| EXERCISE DIRECTIONS |
Retype the records verbatim from the line containing "Click the proxy Address input field" through the line containing "Action: point(498,18)", including both of those lines and nothing else.

— Start DATA SUPPLIED —

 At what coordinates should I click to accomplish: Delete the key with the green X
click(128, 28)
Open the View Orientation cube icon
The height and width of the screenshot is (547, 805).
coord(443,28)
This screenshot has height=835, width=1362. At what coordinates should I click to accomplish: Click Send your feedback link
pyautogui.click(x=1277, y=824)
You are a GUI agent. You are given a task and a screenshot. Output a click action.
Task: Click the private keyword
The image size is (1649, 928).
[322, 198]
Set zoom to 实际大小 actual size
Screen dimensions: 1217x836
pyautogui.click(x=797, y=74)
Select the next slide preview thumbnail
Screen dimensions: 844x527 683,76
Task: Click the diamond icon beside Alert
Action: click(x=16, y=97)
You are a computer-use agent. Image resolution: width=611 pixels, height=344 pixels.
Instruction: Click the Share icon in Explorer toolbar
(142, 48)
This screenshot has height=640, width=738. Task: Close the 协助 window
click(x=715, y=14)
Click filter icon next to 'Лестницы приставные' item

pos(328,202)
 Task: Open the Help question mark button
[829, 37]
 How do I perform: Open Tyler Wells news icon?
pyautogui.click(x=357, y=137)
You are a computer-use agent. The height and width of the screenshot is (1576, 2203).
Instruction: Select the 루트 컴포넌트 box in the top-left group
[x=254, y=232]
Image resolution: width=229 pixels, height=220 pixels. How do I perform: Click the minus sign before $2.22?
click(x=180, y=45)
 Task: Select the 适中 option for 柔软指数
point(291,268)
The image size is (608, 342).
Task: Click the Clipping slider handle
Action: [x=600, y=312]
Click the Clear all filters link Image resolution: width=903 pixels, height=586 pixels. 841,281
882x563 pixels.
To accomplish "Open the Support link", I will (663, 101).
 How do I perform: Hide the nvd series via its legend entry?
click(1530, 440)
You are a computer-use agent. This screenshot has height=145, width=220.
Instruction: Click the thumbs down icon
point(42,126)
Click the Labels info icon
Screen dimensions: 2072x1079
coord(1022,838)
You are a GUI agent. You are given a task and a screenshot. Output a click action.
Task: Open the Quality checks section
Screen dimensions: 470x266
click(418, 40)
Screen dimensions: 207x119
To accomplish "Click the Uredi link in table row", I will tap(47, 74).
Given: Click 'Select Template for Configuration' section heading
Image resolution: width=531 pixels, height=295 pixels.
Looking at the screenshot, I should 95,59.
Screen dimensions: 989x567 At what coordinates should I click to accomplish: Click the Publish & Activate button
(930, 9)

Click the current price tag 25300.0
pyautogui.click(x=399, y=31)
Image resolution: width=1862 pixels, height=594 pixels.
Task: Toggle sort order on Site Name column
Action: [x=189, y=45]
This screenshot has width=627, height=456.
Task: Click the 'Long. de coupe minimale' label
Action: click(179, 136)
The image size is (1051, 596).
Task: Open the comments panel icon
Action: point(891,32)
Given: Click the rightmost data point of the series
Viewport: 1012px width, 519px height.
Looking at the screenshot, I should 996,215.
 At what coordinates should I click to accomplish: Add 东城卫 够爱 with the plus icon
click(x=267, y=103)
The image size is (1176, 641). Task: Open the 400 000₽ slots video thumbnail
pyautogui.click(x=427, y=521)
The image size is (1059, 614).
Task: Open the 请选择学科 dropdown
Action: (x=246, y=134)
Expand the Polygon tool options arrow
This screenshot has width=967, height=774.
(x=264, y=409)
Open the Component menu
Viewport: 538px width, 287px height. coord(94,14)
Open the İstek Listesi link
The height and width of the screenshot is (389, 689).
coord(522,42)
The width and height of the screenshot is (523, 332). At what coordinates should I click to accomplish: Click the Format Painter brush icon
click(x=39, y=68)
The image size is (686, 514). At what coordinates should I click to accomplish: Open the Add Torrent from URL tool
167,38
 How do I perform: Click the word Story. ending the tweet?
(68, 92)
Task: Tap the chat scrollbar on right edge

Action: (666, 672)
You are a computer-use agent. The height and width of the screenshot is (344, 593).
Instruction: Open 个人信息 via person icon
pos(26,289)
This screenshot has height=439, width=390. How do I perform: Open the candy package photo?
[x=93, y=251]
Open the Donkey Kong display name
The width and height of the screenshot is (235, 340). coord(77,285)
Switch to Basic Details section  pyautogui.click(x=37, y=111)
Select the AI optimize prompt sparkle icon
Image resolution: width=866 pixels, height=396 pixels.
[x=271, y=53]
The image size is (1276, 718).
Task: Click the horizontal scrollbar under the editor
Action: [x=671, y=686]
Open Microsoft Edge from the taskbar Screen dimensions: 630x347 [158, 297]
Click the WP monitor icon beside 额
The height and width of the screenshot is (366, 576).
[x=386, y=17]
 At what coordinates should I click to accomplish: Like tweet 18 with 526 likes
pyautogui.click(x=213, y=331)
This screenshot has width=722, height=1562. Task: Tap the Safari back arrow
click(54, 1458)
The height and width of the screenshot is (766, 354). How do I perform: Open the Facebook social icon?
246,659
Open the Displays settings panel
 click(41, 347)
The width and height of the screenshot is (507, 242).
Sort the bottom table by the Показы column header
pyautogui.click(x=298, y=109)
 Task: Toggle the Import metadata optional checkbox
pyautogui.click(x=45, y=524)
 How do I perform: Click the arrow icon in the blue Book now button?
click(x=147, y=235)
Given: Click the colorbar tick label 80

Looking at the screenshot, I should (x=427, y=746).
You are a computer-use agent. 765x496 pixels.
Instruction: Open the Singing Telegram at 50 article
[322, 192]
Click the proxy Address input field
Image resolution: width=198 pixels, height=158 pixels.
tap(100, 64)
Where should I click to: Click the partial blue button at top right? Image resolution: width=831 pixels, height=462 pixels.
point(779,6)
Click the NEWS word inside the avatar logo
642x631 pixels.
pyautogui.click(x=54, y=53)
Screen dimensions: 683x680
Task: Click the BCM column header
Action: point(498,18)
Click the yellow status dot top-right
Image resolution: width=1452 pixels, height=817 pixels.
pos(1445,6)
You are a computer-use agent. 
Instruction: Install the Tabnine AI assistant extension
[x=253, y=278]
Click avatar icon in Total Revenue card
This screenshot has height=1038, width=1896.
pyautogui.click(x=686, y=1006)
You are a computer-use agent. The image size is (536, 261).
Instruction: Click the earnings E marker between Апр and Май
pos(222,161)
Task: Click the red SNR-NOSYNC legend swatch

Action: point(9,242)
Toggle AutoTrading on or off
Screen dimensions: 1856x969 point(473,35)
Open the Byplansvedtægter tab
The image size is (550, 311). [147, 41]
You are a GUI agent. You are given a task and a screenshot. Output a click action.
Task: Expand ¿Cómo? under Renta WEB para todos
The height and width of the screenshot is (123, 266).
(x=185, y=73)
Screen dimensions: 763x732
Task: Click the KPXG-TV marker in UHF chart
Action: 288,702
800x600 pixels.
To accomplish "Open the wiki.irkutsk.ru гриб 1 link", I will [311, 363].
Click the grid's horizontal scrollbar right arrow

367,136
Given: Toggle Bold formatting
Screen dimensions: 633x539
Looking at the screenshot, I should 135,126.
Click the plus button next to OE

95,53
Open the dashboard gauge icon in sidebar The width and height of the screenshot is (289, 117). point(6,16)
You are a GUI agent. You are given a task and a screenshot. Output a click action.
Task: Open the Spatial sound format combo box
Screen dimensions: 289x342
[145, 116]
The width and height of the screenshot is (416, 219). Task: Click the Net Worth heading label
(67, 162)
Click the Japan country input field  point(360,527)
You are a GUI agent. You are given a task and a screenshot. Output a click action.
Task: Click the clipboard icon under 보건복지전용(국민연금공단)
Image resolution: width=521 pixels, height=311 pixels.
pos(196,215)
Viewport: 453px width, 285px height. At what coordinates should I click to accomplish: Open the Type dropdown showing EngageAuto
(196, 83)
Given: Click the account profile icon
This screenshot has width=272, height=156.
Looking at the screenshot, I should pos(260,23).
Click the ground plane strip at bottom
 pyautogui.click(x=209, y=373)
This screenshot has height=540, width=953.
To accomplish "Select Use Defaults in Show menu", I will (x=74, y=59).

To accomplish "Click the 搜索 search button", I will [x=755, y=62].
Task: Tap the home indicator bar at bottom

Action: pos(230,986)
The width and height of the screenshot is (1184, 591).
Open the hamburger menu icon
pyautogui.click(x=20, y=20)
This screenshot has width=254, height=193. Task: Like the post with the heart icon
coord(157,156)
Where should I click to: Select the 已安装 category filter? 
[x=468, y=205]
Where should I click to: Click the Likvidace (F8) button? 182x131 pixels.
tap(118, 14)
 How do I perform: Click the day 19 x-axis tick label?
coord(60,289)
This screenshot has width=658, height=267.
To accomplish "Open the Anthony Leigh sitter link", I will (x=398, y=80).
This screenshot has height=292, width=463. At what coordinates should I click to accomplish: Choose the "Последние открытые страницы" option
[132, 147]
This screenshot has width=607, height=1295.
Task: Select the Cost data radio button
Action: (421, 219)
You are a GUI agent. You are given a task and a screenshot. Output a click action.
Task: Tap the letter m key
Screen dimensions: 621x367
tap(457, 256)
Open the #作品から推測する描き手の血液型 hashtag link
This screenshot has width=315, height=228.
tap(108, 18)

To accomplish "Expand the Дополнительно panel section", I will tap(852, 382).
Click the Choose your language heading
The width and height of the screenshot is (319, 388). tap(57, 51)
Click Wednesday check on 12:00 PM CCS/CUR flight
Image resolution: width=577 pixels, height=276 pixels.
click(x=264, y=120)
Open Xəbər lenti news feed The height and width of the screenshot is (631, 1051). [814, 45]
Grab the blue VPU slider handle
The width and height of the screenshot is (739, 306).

— End DATA SUPPLIED —

| TASK OUTPUT |
Click the proxy Address input field
Image resolution: width=198 pixels, height=158 pixels.
tap(100, 64)
Where should I click to: Click the partial blue button at top right? Image resolution: width=831 pixels, height=462 pixels.
point(779,6)
Click the NEWS word inside the avatar logo
642x631 pixels.
pyautogui.click(x=54, y=53)
Screen dimensions: 683x680
Task: Click the BCM column header
Action: point(498,18)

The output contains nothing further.